The Journey to a Hybrid Software Defined Storage Infrastructure S01E06

This is the sixth episode of “The Journey to a Hybrid Software Defined Storage Infrastructure”. It is a IBM TEC Study made by Angelo Bernasconi, PierLuigi Buratti, Luca Polichetti, Matteo Mascolo, Francesco Perillo.

This episode has been already published on Linkein on November 8th 2016 as pilot Episode here:

https://www.linkedin.com/pulse/dr-hybrid-sds-infrastructure-pierluigi-buratti?trk=prof-post

To read previous episode check here:

E01

https://ilovemystorage.wordpress.com/2016/11/23/the-journey-to-a-hybrid-software-defined-storage-infrastructure-s01e01/

E02

https://ilovemystorage.wordpress.com/2016/11/29/the-journey-to-a-hybrid-software-defined-storage-infrastructure-s01e02/

E03

https://ilovemystorage.wordpress.com/2016/12/06/the-journey-to-a-hybrid-software-defined-storage-infrastructure-s01e03/

E04

https://ilovemystorage.wordpress.com/2016/12/13/the-journey-to-a-hybrid-software-defined-storage-infrastructure-s01e04/

E05

https://ilovemystorage.wordpress.com/2016/12/19/the-journey-to-a-hybrid-software-defined-storage-infrastructure-s01e05/

Enjoy your reading!

Software Defined Storage (SDS) provides the possibility to spin-up, on standard components, a look-alike storage technology to enable data mirror and to manage the entire data replication process using the same tools and the same look-and-feel as the traditional disk mirroring functions among two Storage controllers.

Using standard components, means reduce the TCO by leveraging on common compute and storage blocks, while traditional storage is (almost) always a specialised-built infrastructure.
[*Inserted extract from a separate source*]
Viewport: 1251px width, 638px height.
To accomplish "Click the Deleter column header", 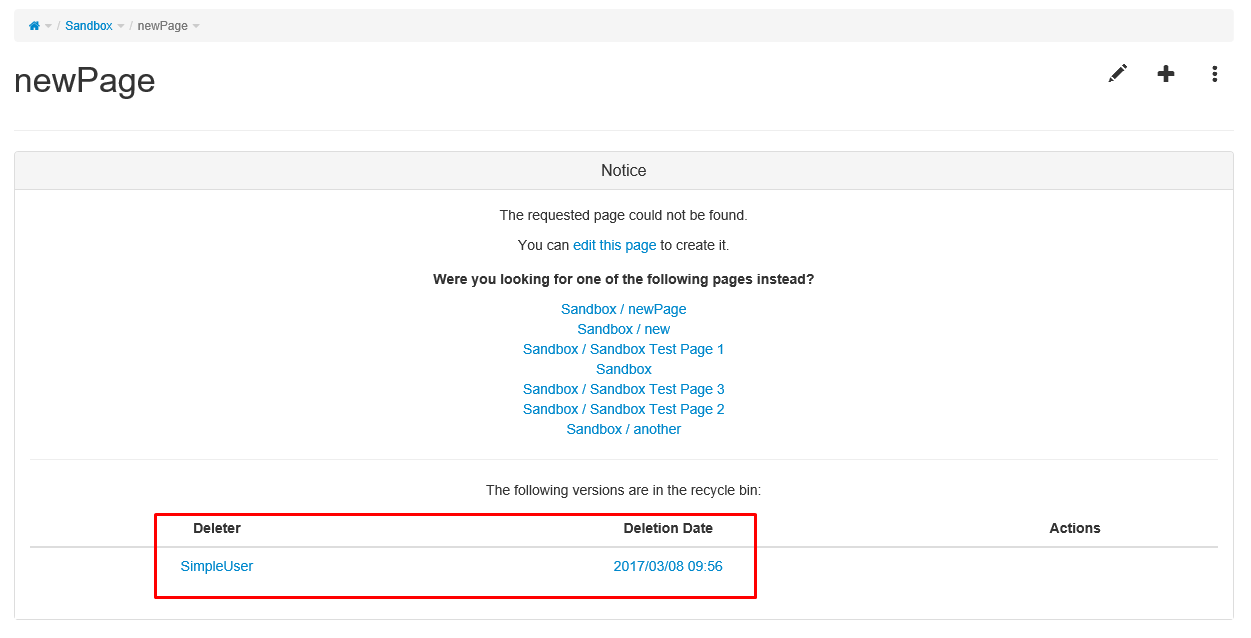I will tap(217, 528).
Common Compute and Storage blocks also brings a “standardisation” in the support and skills required to manage the infrastructure and again this goes into a simplification of the IT operation, hence in the direction of the TCO reduction.
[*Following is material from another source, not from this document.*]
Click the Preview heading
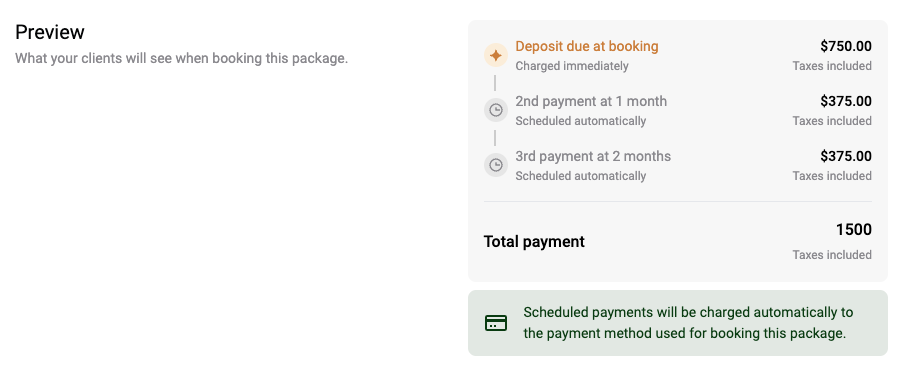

On the other hands, standardised components mean standardised reliability and performance, thus a SDS solution normally doesn’t perform at the same level as the correspondent storage subsystem.

To summarise, the use of an SDS solution into a Disaster Recovery brings costs reduction, at the expense of reliability and performance that the Storage will have. Does this matter? In day by day, when the solution only replicates data, and maybe performs DR Tests, this reduction in reliability and performance is normally not an issue, but in an emergency condition, when your infrastructure is requested to perform (or out-perform) the production infrastructure, it might.

To further contain costs at DR Site, a solution known as Hyper-Converged Infrastructure (HCI) topology can be adopted. In the HCI topology, the SDS function delivering Storage capability is hosted on the same Hypervisors as the DR VMs.

The DR solution can also have Recovery Tiers, basically your customer can split the IT infrastructure in waves (Tiers or Recovery Zones) with a homogeneous Recovery Time Objective (RTO) requirement.

Typically, a three-tier approach is used:

  • Tier-1 applications, with an immediate or near-immediate restart (0-12h), which requires dedicated resources
  • Tier-2 applications, with a restart within 1-4 days, could leverage on shared or re-usable assets at the alternate site. Since the time is short, usually this spare capacity must be already there, and cannot be acquired at time of disaster (ATOD).
  • Tier-3 applications, with a restart greater than 5 days, might be covered by additional Compute power that can be freed-up in the alternate site, by closing Dev/Test environments and re-purposing those Compute resources to the DR solution. These Dev/Test environments might be restarted later, as soon as the additional Compute resources are re-provisioned in the alternate site, or when the emergency is over and the production moved back to the original site.

All the above is a general definition; your customer might have more tiers or different combinations or requirements.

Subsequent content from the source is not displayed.